Many Charleton and Fawcett characters fell into the Public Domain.  In fact it seems even many of their characters DC regularly uses are PD in their original forms, but you just can't use any post Golden Age elaborations of their lore (and they're Trademarked).  Even Captain Marvel is listed on this site.  (Black Adam isn't).  On the Superheroine subject that includes Mary Marvel, (but not Isis, she was a 70s creation).

Another character DC owns the later history of but is none the less in the Public Domain technically is Phantom Lady.  It is in the case of this character that we know DC may try to sue even if they don't have a case.  So it's definitely something to be careful about.

A lot of the Golden Age characters of Timely Comics (later Marvel Comics) fell into the Public Domain.  But not their big three, Captain America, Human Torch or Sub Mariner, and their major supporting characters.

One such character is Miss Fury.
One ongoing plotline was Marla's adoption of Darron, the abandoned son of Erica Von Kampf and Gary Hale(Marla's former fiancé). Marla was unaware of the toddler's parentage but, she rescued him in Brazil from the brutal guardianship of Diman Saraf, who planned to use him in a deadly experiment. She was initially denied custody of the boy because she was a single woman, which broke her heart but, her courage and heroism in the rescue eventually won over the authorities. Marla was then, for the duration of the series, an unmarried woman with a child: a rather progressive scenario for a 1940s adventure strip
But the most interesting Timely character to me is The Blonde Phantom.

This was a post war character introduced in 1947, and her involvement in some Espionage related story-lines makes me feel it would have been very logical to include her in Agent Carter.  I suspect Marvel Studios and Disney don't want to make the PD Superheroes of the Marvel Universe part of the insanely popular MCU because they want all the movie stars they make to be ones they can completely control.
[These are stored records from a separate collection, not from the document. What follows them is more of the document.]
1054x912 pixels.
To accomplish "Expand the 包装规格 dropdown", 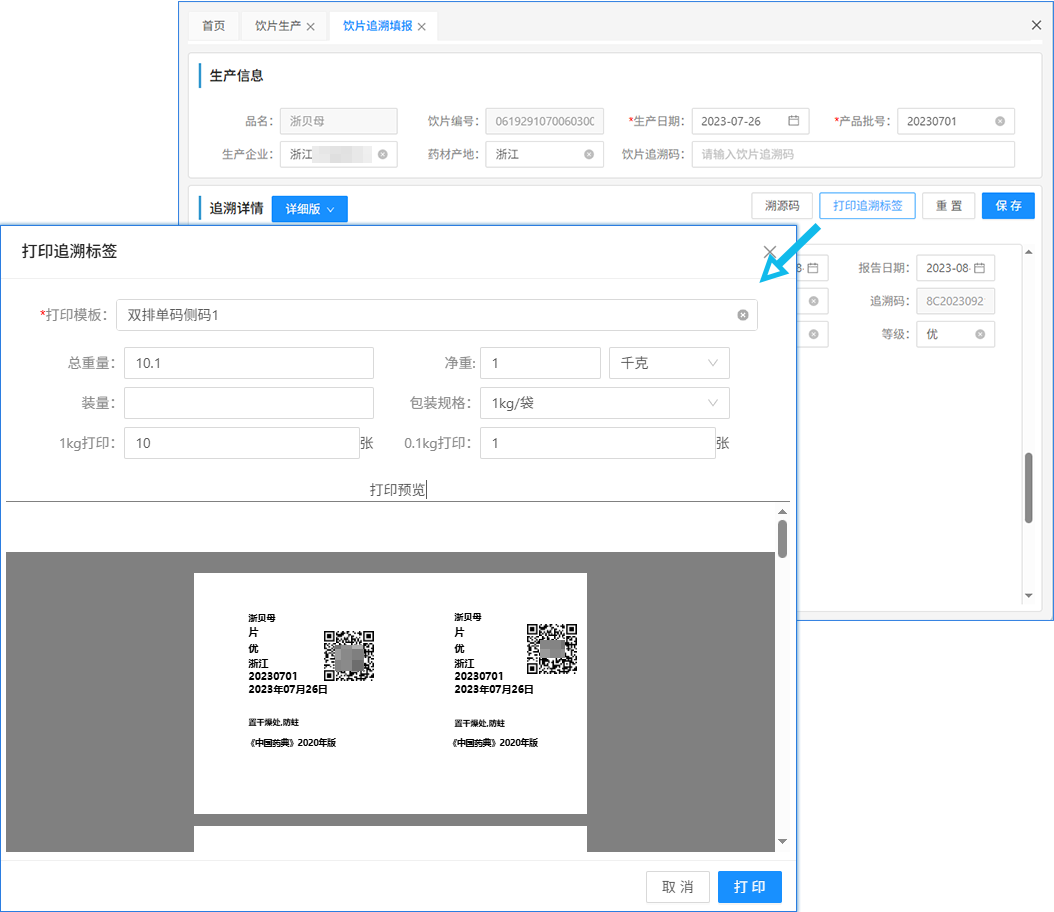I will tap(604, 403).

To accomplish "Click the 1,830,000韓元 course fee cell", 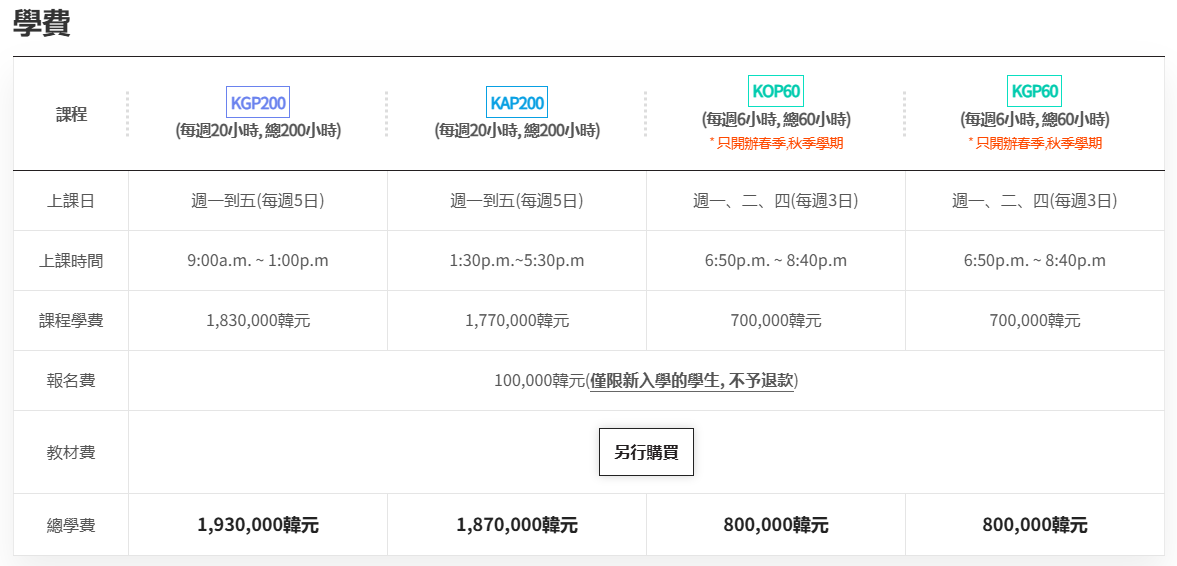I will (258, 321).
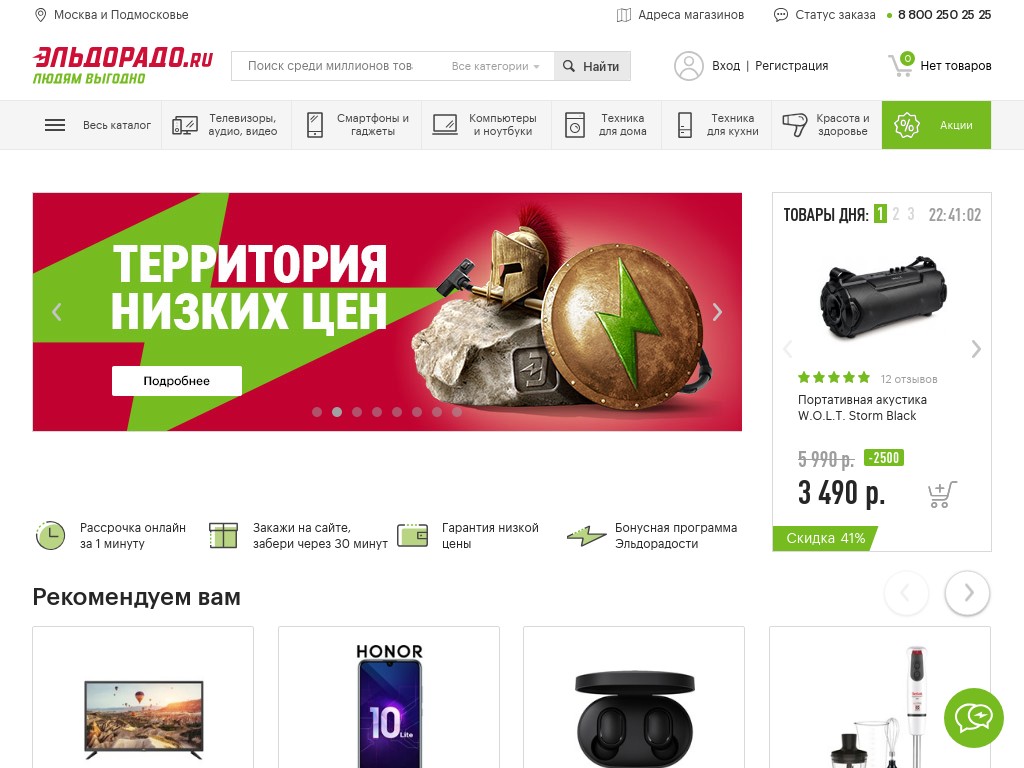Open Смартфоны и гаджеты category
This screenshot has height=768, width=1024.
pyautogui.click(x=357, y=125)
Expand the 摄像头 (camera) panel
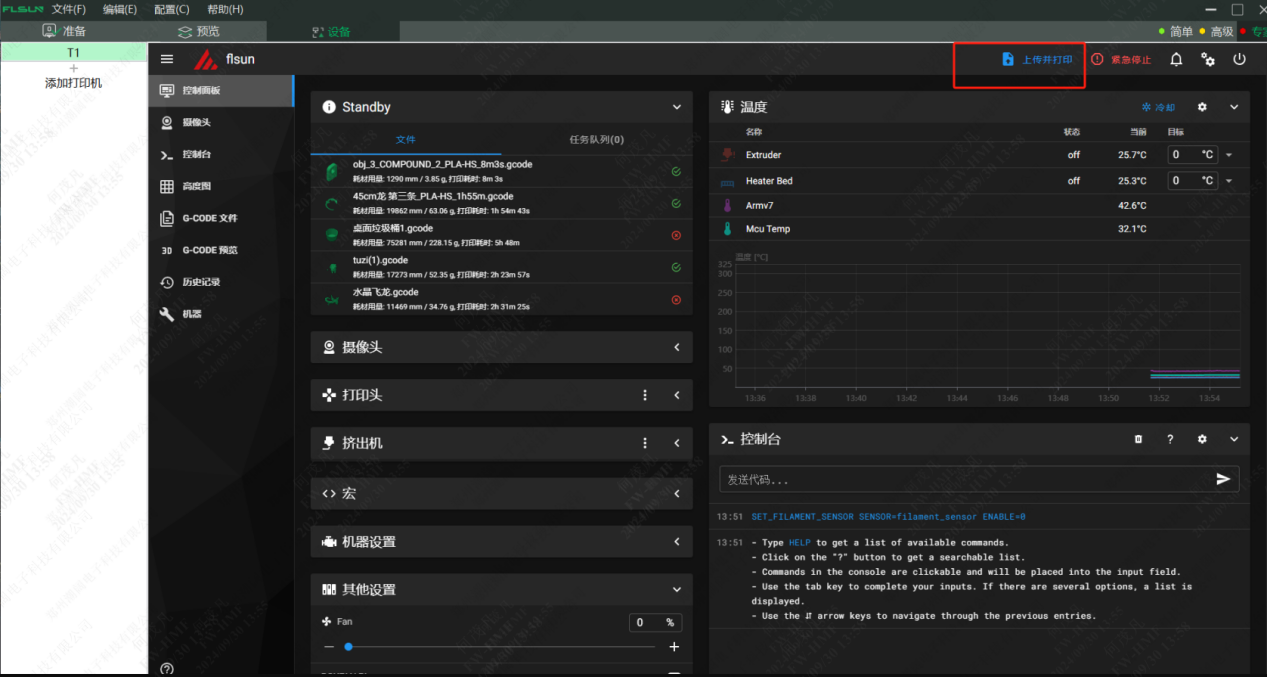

Sometimes I suspect the Blonde Phantom's look may have been inspired by The Domino Lady, but that's probably just me.

Jean-Marc & Randy Lofficer choose to change the name of the Arsene Lupin supporting character The Blonde Lady (La Dame Blonde in French) to The Blonde Phantom for their translation, Arsene Lupin Vs Sherlock Holmes: The Blonde Phantom.  I haven't gotten to read the book yet so I don't know the significance of that decision, but I do know that they are aware of the Timely character's existence.  The story is set in 1904, so it's not possible to imagine it as exactly the same character, but they are fans of the Wold Newton Universe concept.  The original French Novel and it's oldest English translation are both pre-1923 so totally PD, but the Lofficer translation is not PD, it is published by Black Coat Press.